* _Activities_
• 1. Answer these questions from the passage on health information technology:
(a) According to the passage, what range of technologies does HIT cover, from one end to the other?
(b) Through which three developments can HIT improve population health?
(c) What could widespread use of HIT lead to?
• 2. Extend the passage on health information technology, starting after its last sentence.

Health Information Technology


Health information technology (HIT) encompasses an array of technologies that store, share, and analyze health information, as well as communicate about, diagnose, and treat patients.

HIT ranges from electronic health records (EHR) to consumer-facing mobile health applications such as telehealth (see more below). HIT can support improvements in the quality and efficiency of care when health care providers can easily exchange medical records and ensure that their patients’ health information is available when needed. A robust health information infrastructure can simplify many processes. It can facilitate the collection and retrieval of data, reduce errors and duplication, foster care coordination, and support clinical decisions. And it can help consumers and caregivers be more actively involved in managing their health and health care decisions (see also Consumer and Family Engagement in Health). HIT can also improve population health through better monitoring of quality of care, improved dissemination of information about evidence-based practices, and more unified public health surveillance efforts. Widespread use of HIT could also lead to savings.

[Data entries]
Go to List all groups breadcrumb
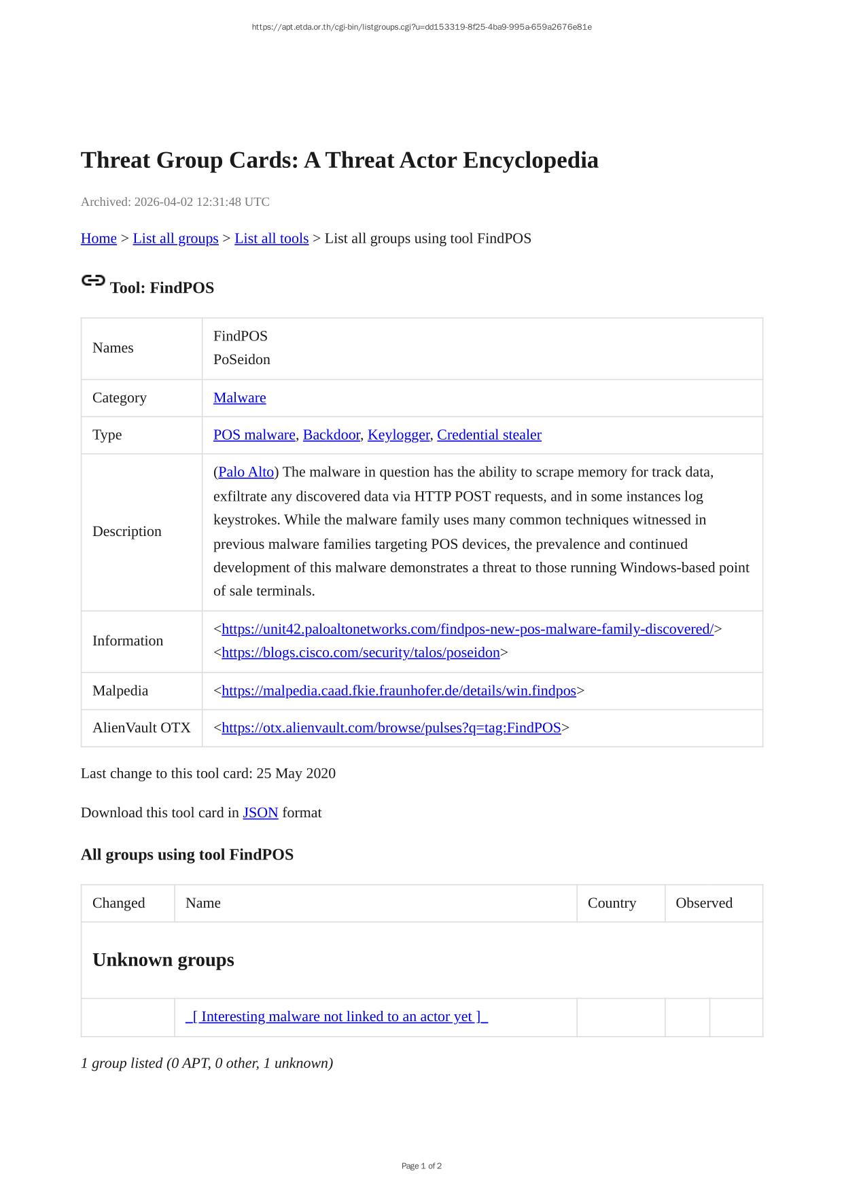Image resolution: width=844 pixels, height=1193 pixels. point(175,238)
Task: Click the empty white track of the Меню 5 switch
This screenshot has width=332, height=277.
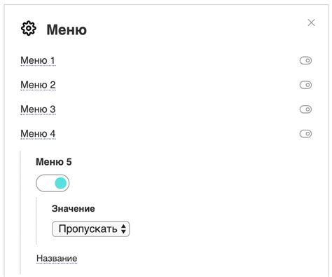Action: pos(46,183)
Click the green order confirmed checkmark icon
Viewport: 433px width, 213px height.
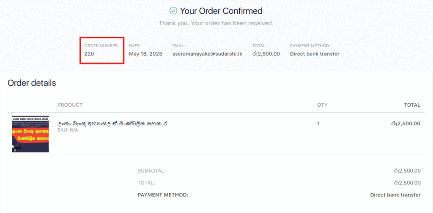coord(173,11)
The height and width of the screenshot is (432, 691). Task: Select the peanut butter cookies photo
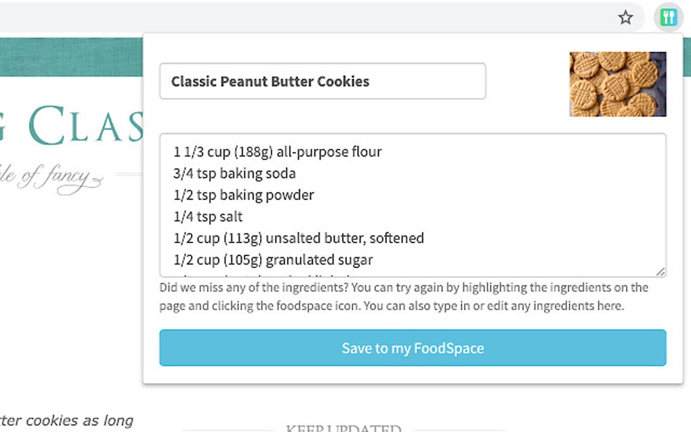(x=617, y=83)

* _Outputs for the tasks_
• 1.
(a) From electronic health records (EHR) to consumer-facing mobile health applications such as telehealth.
(b) Better monitoring of quality of care, improved dissemination of information about evidence-based practices, and more unified public health surveillance efforts.
(c) Savings.

• 2.
Primarily driven by federal financial incentives authorized by the Health Information Technology for Economic and Clinical Health (HITECH) Act, the nation’s health care providers have made progress in implementing HIT – most notably by shifting their record-keeping from paper to computerized systems. Nearly all hospitals and three-quarters of office-based physicians are now using certified EHR. A key HITECH provision mandates that in order to qualify for financial assistance, physicians, hospitals, and most other eligible providers must put the technology to “meaningful use.” The Centers for Medicare & Medicaid Services (CMS) has defined this term in various regulations, including those proposed to implement the Medicare Access and Children’s Health Insurance Program Reauthorization Act of 2015. According to CMS, meaningful use is using certified EHR technology to:

  • improve quality, safety, efficiency;
  • reduce health disparities;
  • engage patients and family;
  • improve care coordination;
  • improve population and public health; and
  • maintain privacy and security of patient health information.

Other regulations describe the requirements for EHR, including the standards, implementation specifications, and certification criteria.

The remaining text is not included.